The slice-of-life sub-genre is easily dismissed as inferior to something more strident and obviously trying to say something. Not that they don’t have a point and themes, but I am defining these as films that are led more by incident than narrative; less defined and marred by tragedy than accentuating the incidental the trivial. I seem to be thinking slice-of-life as the lighter side of neo-realism’s trend towards the downbeat. It’s about tone, editing, a feel an intention. So ‘Kes’ qualifies more as neo-realism but ‘We the Animals’ is slice-of-life, with its elliptical editing and dreaminess, even though they are both tragic.  But the modest agenda of something like ‘Black Peter’, or ‘We are the Best’, or a litany of other coming-of-age dramas that don’t hold with clamorous character “journeys” holds their own considerable power as reflections of daily life; of capturing moments between all the vivid dramatics. ‘Jim Jarmusch excels at this, perhaps the slightest of his slice-of-life being ‘Paterson’ (a favourite: it tells acres about daily artists; Jarmusch is less reliable when doing genre narrative). Or you have the likes of Linklater’s ‘Before’ Trilogy, or indeed his ‘Boyhood’. An example like ‘Les Centre Cents Coups’ is an example where the New Wave condenses that slice-of-life lightness with neo-realist tragedy.

There’s a lot of flash-and-dazzle in the New Wave, but in ‘Black Peter’ Forman only allows for one obvious trick: a freeze-frame that can’t help but nod to the aforementioned ‘The 400 Blows’, but for different intent: here, it stops Peter’s father’s lecturing in his tracks, as if saying make-way-for-something-new, or is-that-all-you-have? Certainly, Peter looks up expectantly.

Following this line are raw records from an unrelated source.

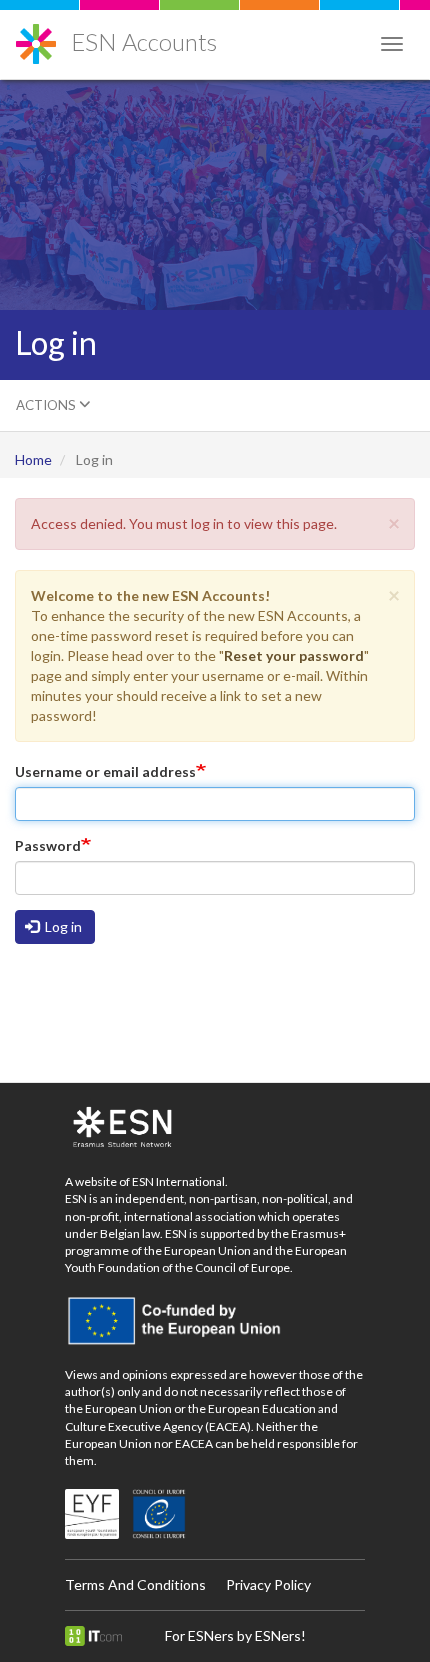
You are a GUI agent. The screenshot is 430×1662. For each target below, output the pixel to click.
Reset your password (294, 655)
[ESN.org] (215, 1128)
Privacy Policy (268, 1584)
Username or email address (105, 771)
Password (48, 845)
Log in (62, 926)
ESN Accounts (144, 41)
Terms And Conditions (135, 1584)
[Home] (36, 36)
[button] (394, 522)
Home (33, 459)
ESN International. (180, 1181)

Forman keeps the tone low-key and unaffected, but like the work of Yasujirô Ozu, the understatement allows for themes to bubble under and captures a mundane truth of daily life that something more bombastic can’t ease in to. For example: I never was a Czech teen starting work in the Sixties, but I certainly related to the slightly rudderless stumbling into adulthood that starts with Peter’s slightly difficult road crossing. For example, the prolonged aimlessness of the scene at the dance is a highlight, a delight in its capturing adolescent navigation of awkwardness and bravado and expectation. This slice-of-life genre captures the universality of experience, its randomness, despite the specifics, however strong our proclivity to impose narratives.